[Pixel coordinate grounding data]
::::::::::

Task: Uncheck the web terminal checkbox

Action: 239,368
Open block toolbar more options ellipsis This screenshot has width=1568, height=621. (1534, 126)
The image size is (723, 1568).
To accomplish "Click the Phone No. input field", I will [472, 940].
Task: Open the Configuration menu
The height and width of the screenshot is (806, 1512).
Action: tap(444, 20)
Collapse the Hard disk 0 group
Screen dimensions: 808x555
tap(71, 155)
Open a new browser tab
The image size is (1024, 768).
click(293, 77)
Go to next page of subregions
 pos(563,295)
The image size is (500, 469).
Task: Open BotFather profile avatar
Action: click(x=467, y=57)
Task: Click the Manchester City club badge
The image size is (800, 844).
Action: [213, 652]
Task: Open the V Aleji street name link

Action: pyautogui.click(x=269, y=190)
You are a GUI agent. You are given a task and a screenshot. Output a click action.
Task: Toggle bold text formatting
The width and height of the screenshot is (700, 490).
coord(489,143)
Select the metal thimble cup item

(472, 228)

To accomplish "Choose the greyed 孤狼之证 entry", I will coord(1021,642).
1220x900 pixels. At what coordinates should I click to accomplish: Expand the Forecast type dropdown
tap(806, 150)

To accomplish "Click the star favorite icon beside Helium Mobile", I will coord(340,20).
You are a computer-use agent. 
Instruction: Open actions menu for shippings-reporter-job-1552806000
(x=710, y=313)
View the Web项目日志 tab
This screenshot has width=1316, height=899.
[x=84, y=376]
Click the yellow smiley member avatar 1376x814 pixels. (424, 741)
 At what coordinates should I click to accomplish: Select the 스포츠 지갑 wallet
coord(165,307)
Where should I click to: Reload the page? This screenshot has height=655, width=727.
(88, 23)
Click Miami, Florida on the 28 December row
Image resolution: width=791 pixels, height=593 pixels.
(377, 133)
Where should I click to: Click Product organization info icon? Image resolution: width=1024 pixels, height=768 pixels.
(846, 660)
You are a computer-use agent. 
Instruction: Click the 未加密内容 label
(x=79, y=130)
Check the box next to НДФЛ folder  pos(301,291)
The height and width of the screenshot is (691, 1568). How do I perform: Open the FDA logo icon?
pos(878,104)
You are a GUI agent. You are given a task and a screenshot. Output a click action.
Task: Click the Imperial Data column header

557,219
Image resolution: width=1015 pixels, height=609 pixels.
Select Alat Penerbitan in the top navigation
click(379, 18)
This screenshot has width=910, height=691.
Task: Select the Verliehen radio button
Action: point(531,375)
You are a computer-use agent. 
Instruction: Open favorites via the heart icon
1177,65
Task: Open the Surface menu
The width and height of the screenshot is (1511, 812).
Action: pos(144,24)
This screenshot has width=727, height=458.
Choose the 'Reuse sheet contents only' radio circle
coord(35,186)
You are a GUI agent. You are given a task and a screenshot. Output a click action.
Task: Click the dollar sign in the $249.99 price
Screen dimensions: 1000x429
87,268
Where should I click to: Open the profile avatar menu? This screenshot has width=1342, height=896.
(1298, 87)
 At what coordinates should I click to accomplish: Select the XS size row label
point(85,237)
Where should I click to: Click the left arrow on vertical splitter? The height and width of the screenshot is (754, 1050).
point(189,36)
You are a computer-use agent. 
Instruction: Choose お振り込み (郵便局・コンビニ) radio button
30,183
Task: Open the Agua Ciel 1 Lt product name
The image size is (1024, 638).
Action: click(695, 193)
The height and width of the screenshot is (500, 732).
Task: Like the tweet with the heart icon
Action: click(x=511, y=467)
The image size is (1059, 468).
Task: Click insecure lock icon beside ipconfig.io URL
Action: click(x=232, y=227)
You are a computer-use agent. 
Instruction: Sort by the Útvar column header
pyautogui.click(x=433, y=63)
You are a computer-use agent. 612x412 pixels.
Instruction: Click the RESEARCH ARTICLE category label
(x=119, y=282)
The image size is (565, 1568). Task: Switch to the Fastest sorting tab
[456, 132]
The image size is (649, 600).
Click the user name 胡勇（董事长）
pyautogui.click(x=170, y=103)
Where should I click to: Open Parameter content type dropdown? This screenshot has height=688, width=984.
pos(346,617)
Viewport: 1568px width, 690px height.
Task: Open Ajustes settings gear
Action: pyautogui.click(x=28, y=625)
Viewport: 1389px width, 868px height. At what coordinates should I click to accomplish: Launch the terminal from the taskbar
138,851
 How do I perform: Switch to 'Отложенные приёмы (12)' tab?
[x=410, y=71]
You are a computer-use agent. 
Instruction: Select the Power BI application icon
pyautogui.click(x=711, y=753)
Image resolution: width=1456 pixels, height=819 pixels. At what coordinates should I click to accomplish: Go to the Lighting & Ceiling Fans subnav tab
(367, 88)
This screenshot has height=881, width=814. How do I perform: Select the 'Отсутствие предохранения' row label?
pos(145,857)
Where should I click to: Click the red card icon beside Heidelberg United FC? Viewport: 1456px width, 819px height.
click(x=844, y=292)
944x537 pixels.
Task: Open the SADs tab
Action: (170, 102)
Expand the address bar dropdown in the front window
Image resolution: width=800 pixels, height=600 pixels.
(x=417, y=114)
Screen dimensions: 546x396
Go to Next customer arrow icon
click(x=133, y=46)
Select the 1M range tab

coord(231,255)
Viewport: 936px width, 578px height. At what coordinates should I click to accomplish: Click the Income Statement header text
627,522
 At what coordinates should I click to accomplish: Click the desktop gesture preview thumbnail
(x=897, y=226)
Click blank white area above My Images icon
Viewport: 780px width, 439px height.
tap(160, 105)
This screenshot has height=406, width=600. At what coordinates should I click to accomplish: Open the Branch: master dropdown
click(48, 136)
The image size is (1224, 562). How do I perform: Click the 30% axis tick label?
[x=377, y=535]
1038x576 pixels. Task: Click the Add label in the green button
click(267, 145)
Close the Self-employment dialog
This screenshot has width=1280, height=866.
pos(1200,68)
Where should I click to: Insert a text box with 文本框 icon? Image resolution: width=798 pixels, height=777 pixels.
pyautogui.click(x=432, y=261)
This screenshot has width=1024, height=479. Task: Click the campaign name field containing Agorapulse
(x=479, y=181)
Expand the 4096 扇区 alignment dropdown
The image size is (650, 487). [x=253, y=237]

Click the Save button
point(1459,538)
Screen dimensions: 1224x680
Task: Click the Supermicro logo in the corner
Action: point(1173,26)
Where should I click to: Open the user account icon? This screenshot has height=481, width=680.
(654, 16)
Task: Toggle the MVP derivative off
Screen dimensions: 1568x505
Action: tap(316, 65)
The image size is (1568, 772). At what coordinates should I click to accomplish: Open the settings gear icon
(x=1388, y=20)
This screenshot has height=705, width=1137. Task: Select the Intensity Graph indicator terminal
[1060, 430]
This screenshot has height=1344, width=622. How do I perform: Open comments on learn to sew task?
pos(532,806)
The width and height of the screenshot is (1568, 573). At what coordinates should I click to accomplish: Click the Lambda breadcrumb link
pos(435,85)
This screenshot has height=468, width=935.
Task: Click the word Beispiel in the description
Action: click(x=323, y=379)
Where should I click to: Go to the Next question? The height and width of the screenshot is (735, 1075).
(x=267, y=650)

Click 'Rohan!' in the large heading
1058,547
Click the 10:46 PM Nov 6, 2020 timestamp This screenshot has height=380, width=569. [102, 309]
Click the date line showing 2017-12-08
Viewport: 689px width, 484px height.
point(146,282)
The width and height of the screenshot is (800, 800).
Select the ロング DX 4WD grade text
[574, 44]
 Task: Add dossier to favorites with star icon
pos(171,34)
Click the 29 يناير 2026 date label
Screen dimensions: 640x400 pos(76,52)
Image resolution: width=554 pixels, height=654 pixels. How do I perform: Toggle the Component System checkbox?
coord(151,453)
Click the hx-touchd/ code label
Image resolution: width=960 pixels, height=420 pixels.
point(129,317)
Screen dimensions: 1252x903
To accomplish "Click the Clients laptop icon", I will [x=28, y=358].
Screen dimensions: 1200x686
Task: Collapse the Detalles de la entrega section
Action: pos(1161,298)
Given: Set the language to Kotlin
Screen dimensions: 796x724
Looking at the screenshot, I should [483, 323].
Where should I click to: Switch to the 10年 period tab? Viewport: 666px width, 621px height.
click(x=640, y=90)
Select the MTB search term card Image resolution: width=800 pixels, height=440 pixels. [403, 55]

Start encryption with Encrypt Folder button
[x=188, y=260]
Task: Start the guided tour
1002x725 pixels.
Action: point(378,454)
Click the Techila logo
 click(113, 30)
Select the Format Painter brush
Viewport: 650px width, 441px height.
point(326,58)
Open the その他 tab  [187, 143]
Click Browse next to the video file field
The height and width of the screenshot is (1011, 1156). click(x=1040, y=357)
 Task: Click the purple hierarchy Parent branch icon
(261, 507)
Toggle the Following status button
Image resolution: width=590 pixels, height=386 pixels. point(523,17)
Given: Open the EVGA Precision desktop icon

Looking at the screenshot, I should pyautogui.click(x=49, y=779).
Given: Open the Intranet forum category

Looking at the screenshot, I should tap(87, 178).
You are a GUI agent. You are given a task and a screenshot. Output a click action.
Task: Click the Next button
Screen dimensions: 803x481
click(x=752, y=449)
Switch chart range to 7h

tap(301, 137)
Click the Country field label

::::::::::

◆ **Task instructions**:
Print, exactly and only, the lines running from the one with "Task: Start the guided tour" to the end of the data above.

◆ **Response**:
Task: Start the guided tour
1002x725 pixels.
Action: point(378,454)
Click the Techila logo
 click(113, 30)
Select the Format Painter brush
Viewport: 650px width, 441px height.
point(326,58)
Open the その他 tab  [187, 143]
Click Browse next to the video file field
The height and width of the screenshot is (1011, 1156). click(x=1040, y=357)
 Task: Click the purple hierarchy Parent branch icon
(261, 507)
Toggle the Following status button
Image resolution: width=590 pixels, height=386 pixels. point(523,17)
Given: Open the EVGA Precision desktop icon

Looking at the screenshot, I should pyautogui.click(x=49, y=779).
Given: Open the Intranet forum category

Looking at the screenshot, I should tap(87, 178).
You are a GUI agent. You are given a task and a screenshot. Output a click action.
Task: Click the Next button
Screen dimensions: 803x481
click(x=752, y=449)
Switch chart range to 7h

tap(301, 137)
Click the Country field label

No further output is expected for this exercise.